Ultrathin-Strut DES Outperform Second-Gen DES at 1 Year: Meta-analysis

The newer devices impart a lower risk of target lesion failure thanks to less MI, with no increase in TLR, researchers say.

Ultrathin-Strut DES Outperform Second-Gen DES at 1 Year: Meta-analysis

The latest drug-eluting stents equipped with ultrathin struts are associated with a lower risk of target lesion failure by 1 year compared with second-generation DES, according to a new meta-analysis of randomized trial data.

“Compared to first-generation DES, contemporary second-generation DES have thinner struts and more biocompatible polymers, which reduce vascular injury and inflammation and promote faster endothelialization, decreasing neointimal proliferation and thrombogenicity,” write lead author Sripal Bangalore, MD (New York University School of Medicine, NY), and colleagues in their paper published online this week in Circulation.

But whether further design improvements will lead to better outcomes is not yet clear, they add, given that the potentials of bioresorbable-polymer and polymer-free DES are still unproven and first-generation bioresorbable scaffolds have largely disappointed.

Speaking with TCTMD, Bangalore said the news so far is good. “The second-generation stents were approved almost a decade ago, and since then there have been a number of stent iterations,” he told TCTMD. “We always used to see noninferior stents, so [the idea was] outcomes have plateaued. It was pleasantly surprising to see that if we go thinner, maybe that’s the way to go, because at least there is a signal toward improved outcome.”

For their meta-analysis, Bangalore et al looked at 10 randomized trials that compared newer-generation DES with strut thickness < 70 µm and second-generation DES with thicker struts in a total of 11,658 patients. Devices included the sirolimus-eluting Orsiro (Biotronik), MiStent (Micell), and BioMime (Meril) stents as well as the Xience (Abbott), Resolute Integrity (Medtronic), and Nobori (Terumo) DES. In the thinner group, struts ranged from 60 to 65 µm, while struts were between 81 and 120 µm in the thicker group.

Target lesion failure, the primary endpoint consisting of CV death, target-vessel MI, or ischemia-driven TLR, was less common at 1 year for the thinner-strut DES versus their predecessors (RR 0.84; 95% CI 0.72-0.99), a difference driven by lower risk of MI with the newer stents (RR 0.80; 95% CI 0.65-0.99). There also was a nonsignificant trend toward less stent thrombosis (RR 0.72; 95% CI 0.51-1.01).

“Of note, there was no difference in TLR between the stents,” the researchers say.

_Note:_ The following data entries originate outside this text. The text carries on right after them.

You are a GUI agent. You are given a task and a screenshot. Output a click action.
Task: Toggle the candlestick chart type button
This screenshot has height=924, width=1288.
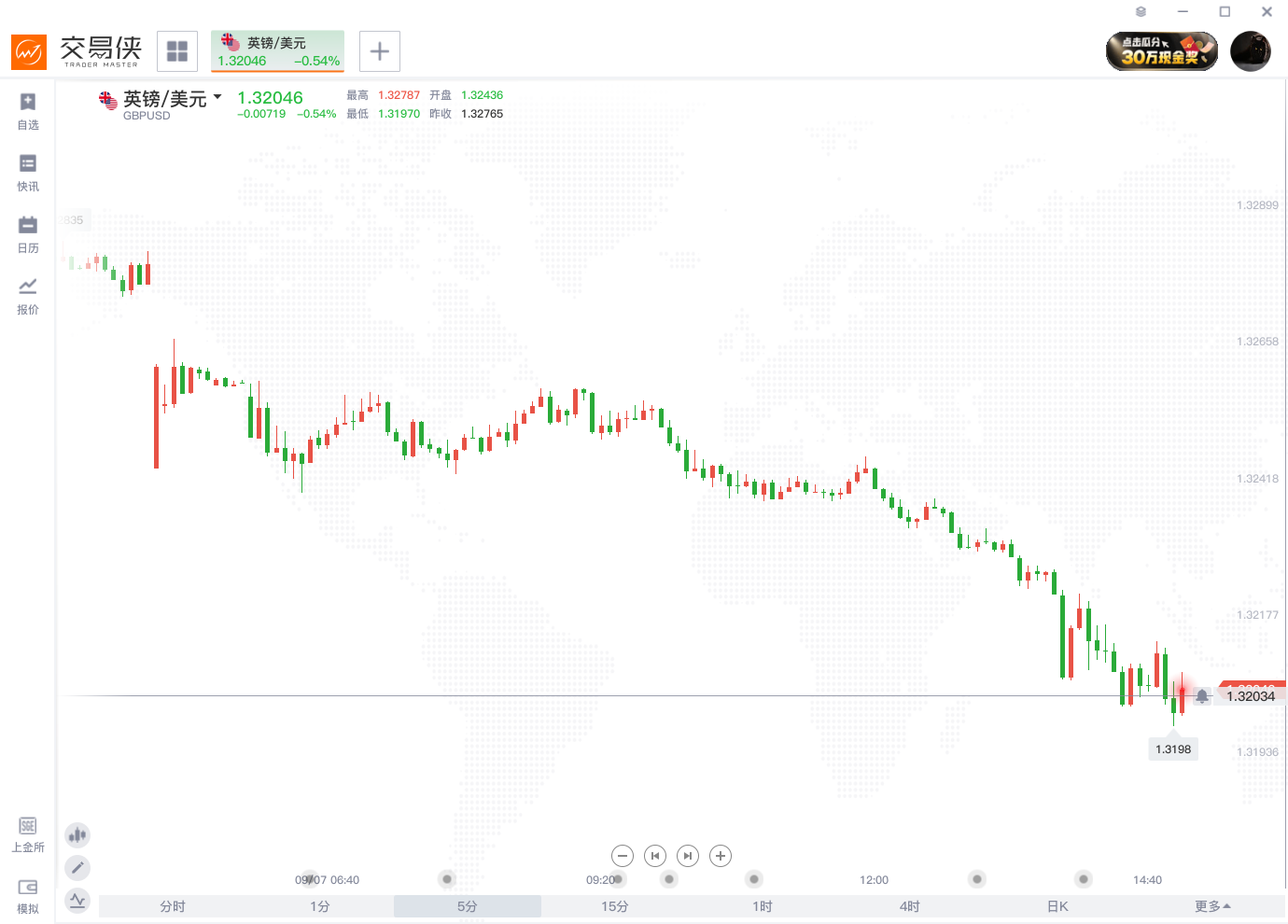point(77,835)
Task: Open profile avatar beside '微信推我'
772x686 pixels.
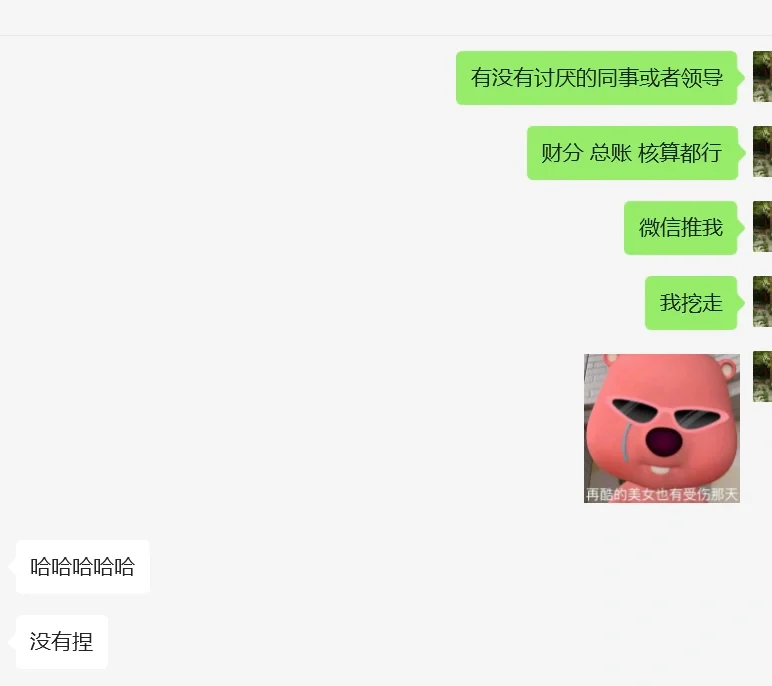Action: 763,227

It’s possible that thinner struts may offer less radial force than thicker struts, they concede, adding, however, that angiographic outcomes from the various trials have reassuringly showed no disadvantage in terms of late lumen loss. “Despite this, ultrathin-strut DES may not be suitable for lesion subsets underrepresented in these trials such as heavily calcified lesions, ostial lesions, and chronic total occlusions,” the investigators caution.

Results were consistent across the ultrathin-strut DES and across the thicker-strut DES, suggesting a class effect. “It’s interesting to see that across three different stent platform types, we’re seeing this signal that there might be a benefit. So I think definitely there is promise, and we need more studies,” Bangalore said to TCTMD.

Note: Study co-author Gregg W. Stone, MD, is a faculty member of the Cardiovascular Research Foundation, the publisher of TCTMD.

  • Bangalore reports receiving research grants from the National Heart, Lung, and Blood Institute and Abbott Vascular as well as serving as an ad-hoc consultant to Abbott Vascular, Amgen, Pfizer, Merck, The Medicines Company, AstraZeneca, Daiichi Sankyo, and Menarini.